ABOUT THIS TASK ▸ Leave the pictures out and quote every line from the start of the listing to the line with "mei 2022 (228, 1593)", inclusive.

DATA SUPPLIED ▸
--------------------------------------------------

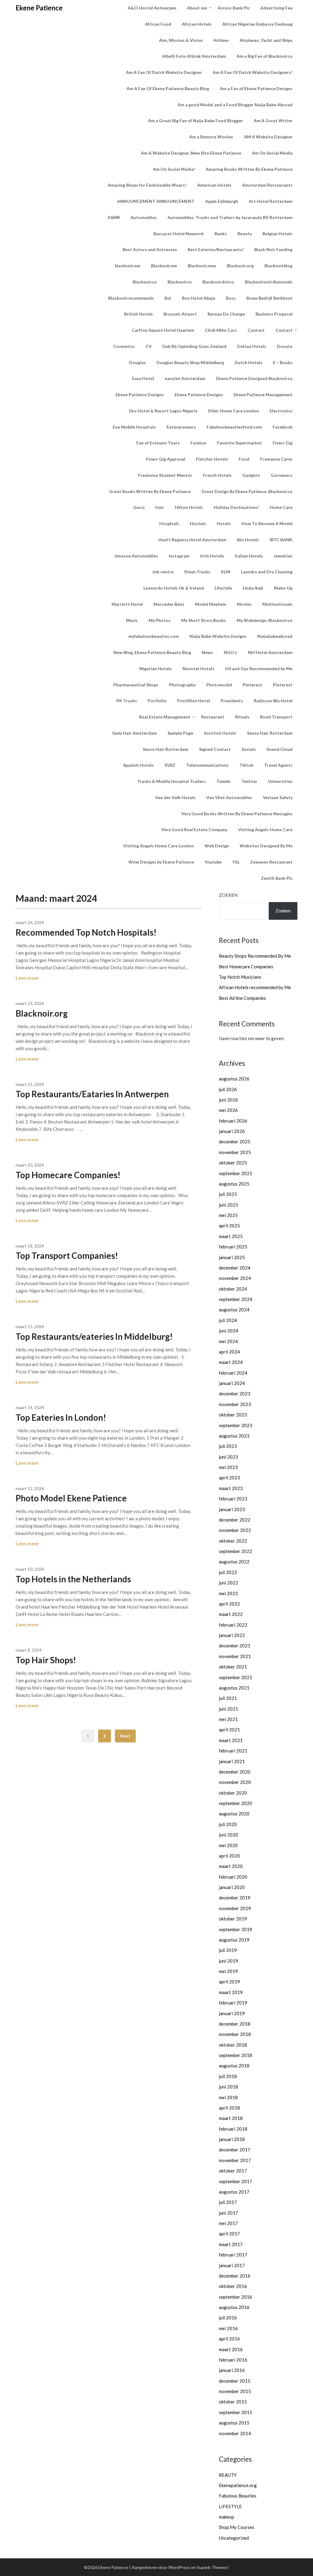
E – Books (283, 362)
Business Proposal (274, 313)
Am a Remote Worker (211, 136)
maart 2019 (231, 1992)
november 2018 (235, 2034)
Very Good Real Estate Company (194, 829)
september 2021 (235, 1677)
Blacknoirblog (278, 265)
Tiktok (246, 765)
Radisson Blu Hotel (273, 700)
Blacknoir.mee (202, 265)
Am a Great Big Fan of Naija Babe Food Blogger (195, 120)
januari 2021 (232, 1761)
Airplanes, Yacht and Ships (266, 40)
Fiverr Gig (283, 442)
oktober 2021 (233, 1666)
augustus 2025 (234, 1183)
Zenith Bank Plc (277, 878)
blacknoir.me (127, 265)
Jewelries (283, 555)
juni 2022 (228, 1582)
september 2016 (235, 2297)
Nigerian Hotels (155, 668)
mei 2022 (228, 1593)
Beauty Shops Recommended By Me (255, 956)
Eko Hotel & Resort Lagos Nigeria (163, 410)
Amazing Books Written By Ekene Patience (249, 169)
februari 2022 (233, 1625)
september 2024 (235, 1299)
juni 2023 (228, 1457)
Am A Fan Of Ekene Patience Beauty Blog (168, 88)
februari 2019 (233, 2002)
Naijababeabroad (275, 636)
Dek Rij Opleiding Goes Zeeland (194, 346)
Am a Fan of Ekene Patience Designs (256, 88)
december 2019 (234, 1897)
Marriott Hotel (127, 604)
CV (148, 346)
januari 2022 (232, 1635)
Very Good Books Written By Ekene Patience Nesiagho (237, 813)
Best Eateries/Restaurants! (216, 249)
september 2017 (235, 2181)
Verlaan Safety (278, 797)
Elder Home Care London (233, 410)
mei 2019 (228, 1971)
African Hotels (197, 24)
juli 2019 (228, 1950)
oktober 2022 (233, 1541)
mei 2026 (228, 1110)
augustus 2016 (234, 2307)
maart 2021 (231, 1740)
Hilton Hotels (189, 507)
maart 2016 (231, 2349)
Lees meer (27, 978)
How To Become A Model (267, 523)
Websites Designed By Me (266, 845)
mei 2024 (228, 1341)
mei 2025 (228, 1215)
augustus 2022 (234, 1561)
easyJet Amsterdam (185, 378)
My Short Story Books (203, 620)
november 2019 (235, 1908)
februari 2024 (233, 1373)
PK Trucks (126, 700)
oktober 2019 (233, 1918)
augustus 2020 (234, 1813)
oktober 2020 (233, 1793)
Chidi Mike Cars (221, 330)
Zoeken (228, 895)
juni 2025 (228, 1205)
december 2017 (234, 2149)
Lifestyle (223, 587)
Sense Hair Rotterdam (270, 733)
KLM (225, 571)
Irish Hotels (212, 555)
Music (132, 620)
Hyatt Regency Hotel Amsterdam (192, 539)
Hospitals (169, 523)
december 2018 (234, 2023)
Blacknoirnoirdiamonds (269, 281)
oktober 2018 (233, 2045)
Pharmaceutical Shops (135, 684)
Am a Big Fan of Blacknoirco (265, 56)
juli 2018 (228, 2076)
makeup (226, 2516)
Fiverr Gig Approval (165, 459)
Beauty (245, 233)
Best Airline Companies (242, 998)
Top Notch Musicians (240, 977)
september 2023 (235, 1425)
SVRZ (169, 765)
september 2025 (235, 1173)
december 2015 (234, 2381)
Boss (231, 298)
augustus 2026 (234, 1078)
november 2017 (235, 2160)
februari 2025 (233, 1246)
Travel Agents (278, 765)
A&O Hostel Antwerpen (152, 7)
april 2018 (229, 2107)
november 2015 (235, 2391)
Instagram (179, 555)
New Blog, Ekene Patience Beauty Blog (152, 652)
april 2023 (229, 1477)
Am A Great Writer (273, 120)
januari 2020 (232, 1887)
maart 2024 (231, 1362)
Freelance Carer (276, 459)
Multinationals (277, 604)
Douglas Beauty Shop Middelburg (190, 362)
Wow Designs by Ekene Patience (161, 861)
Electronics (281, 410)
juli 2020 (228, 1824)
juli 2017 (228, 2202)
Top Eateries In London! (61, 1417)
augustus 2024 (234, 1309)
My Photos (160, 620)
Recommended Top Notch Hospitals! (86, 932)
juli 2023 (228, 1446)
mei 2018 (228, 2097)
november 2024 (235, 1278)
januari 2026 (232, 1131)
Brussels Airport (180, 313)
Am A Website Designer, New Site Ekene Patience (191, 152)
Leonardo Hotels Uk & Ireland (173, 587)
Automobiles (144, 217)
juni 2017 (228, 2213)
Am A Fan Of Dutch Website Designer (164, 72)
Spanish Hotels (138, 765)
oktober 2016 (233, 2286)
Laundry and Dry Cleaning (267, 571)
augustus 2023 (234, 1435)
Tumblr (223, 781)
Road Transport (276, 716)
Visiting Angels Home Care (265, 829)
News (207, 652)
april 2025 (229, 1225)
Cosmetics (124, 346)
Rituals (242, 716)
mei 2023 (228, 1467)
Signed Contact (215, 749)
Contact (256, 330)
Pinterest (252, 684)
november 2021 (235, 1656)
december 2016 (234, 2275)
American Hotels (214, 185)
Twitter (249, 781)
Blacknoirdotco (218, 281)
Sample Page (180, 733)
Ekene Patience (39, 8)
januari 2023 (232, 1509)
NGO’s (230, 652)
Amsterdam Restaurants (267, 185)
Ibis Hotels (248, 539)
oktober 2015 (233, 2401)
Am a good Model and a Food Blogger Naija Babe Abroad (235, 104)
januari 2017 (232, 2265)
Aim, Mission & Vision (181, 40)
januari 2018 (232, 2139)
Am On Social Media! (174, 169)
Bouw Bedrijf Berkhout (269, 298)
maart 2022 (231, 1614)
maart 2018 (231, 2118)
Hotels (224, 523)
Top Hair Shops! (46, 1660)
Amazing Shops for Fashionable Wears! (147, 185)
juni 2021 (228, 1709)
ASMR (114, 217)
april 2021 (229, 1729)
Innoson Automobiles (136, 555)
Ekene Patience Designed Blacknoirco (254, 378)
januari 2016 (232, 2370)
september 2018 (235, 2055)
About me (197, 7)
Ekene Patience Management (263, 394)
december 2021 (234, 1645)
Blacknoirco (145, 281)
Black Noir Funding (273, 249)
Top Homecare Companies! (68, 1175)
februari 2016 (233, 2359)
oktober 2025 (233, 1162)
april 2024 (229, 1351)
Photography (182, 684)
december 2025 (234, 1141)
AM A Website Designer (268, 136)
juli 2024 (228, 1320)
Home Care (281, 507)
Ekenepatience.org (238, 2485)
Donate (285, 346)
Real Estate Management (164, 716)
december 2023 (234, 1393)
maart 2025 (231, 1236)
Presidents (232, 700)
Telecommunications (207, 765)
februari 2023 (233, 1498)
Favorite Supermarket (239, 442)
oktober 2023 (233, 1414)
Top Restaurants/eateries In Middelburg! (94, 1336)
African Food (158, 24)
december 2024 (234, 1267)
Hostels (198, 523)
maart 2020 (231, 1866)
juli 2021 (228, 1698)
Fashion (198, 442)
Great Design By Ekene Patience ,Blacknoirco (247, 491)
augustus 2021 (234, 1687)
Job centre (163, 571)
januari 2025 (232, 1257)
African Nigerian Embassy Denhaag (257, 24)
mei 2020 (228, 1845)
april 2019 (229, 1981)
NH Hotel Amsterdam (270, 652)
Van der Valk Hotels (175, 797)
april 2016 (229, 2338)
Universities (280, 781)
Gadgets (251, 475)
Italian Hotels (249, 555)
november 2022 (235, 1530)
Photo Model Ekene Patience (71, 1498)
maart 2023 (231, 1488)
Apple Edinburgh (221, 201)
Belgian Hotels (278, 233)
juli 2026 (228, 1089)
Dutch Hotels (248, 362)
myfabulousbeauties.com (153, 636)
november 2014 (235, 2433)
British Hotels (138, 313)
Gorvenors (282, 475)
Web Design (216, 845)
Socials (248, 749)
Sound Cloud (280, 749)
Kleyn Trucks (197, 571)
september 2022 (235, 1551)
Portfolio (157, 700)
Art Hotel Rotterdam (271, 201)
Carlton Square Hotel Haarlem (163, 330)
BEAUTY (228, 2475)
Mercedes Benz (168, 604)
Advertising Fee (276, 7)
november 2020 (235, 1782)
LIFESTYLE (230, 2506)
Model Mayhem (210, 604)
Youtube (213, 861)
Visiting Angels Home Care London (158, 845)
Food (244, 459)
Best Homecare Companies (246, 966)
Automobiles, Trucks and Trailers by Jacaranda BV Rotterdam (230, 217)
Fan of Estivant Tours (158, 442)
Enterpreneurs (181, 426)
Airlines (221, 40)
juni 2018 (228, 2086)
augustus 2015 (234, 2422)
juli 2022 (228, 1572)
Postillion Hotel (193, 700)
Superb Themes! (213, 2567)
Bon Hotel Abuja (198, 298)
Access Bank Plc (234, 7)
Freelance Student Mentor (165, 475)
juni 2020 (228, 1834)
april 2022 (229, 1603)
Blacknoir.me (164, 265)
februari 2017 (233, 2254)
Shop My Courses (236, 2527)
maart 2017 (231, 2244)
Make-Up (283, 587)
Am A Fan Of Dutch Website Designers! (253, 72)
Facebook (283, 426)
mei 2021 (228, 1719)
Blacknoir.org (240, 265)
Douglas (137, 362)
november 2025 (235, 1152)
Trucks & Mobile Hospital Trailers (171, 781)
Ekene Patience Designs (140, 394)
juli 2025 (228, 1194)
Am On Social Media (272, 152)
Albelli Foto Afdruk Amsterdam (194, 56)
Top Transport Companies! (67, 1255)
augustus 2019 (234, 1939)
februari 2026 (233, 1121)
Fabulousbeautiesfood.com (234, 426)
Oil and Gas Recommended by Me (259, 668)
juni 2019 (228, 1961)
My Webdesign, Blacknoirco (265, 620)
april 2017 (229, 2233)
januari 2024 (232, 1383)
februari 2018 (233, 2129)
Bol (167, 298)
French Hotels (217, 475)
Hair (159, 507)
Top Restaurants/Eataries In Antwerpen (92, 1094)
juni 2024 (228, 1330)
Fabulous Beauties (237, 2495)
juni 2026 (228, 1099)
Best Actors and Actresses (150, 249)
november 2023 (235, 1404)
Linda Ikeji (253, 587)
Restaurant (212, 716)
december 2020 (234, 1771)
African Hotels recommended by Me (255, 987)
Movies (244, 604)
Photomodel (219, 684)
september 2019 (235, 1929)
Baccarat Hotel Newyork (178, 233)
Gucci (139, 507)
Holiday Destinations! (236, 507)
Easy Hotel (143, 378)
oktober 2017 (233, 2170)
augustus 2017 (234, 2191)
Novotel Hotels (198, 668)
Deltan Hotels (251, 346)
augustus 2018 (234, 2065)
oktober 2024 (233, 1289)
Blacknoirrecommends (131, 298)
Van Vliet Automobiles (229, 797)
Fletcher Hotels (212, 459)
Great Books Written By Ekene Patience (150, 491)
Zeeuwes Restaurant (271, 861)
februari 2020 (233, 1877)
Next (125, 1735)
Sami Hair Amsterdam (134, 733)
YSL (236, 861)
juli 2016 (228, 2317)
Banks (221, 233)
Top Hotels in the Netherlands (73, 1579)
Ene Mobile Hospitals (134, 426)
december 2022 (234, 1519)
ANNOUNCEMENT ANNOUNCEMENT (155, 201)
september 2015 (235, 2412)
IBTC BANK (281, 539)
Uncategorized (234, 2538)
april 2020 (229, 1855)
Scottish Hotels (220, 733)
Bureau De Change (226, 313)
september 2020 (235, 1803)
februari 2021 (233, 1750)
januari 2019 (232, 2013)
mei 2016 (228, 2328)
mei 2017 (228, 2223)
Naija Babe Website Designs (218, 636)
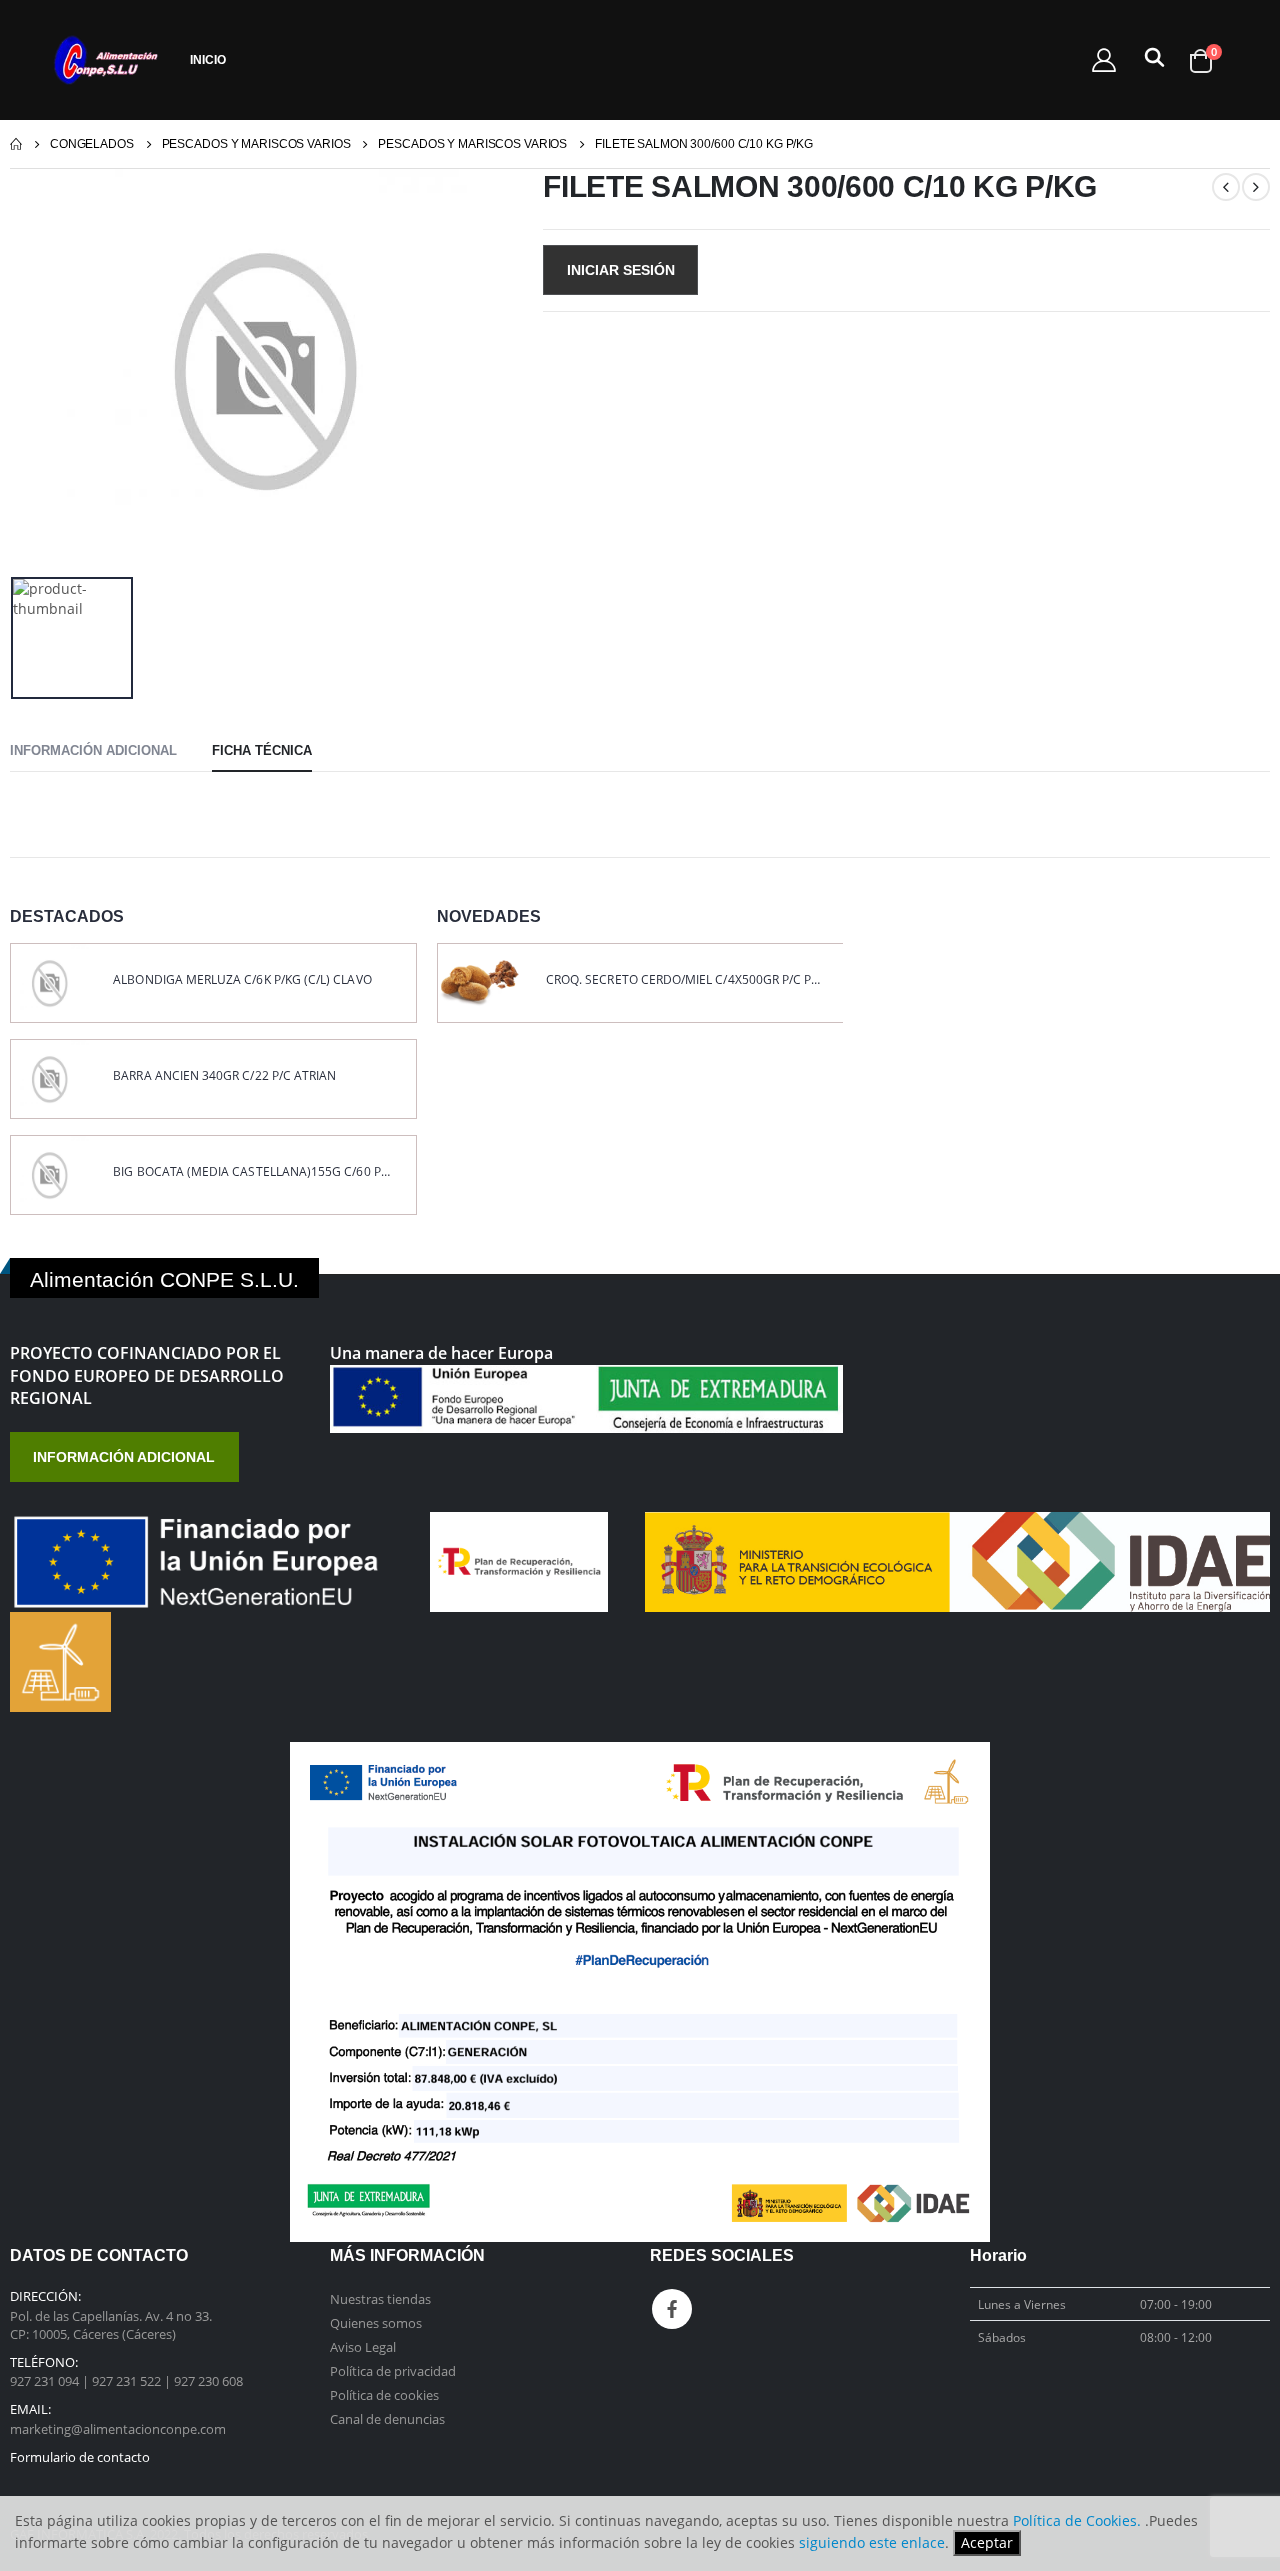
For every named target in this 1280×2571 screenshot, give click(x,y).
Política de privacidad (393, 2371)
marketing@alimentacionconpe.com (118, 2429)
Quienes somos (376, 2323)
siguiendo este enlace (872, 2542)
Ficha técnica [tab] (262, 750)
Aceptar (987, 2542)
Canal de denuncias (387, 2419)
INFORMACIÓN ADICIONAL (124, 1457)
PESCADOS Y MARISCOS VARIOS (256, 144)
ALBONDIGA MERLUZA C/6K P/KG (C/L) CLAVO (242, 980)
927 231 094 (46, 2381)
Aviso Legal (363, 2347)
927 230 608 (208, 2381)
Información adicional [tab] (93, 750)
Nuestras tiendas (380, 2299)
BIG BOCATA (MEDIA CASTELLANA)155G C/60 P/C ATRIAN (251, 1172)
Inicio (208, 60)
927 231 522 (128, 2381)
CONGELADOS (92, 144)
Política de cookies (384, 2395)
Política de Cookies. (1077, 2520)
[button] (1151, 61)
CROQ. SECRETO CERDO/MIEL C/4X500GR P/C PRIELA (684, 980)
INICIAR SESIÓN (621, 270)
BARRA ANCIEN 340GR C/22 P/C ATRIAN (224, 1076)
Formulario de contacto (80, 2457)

--------------------------------------------------

TASK ANSWER ▸
E – Books (283, 362)
Business Proposal (274, 313)
Am a Remote Worker (211, 136)
maart 2019 (231, 1992)
november 2018 (235, 2034)
Very Good Real Estate Company (194, 829)
september 2021 (235, 1677)
Blacknoirblog (278, 265)
Tiktok (246, 765)
Radisson Blu Hotel (273, 700)
Blacknoir.mee (202, 265)
Am a Great Big Fan of Naija Babe Food Blogger (195, 120)
januari 2021 (232, 1761)
Airplanes, Yacht and Ships (266, 40)
Fiverr Gig (283, 442)
oktober 2021 (233, 1666)
augustus 2025 (234, 1183)
Zenith Bank Plc (277, 878)
blacknoir.me (127, 265)
Jewelries (283, 555)
juni 2022 (228, 1582)
september 2016 (235, 2297)
Nigerian Hotels (155, 668)
mei 2022 (228, 1593)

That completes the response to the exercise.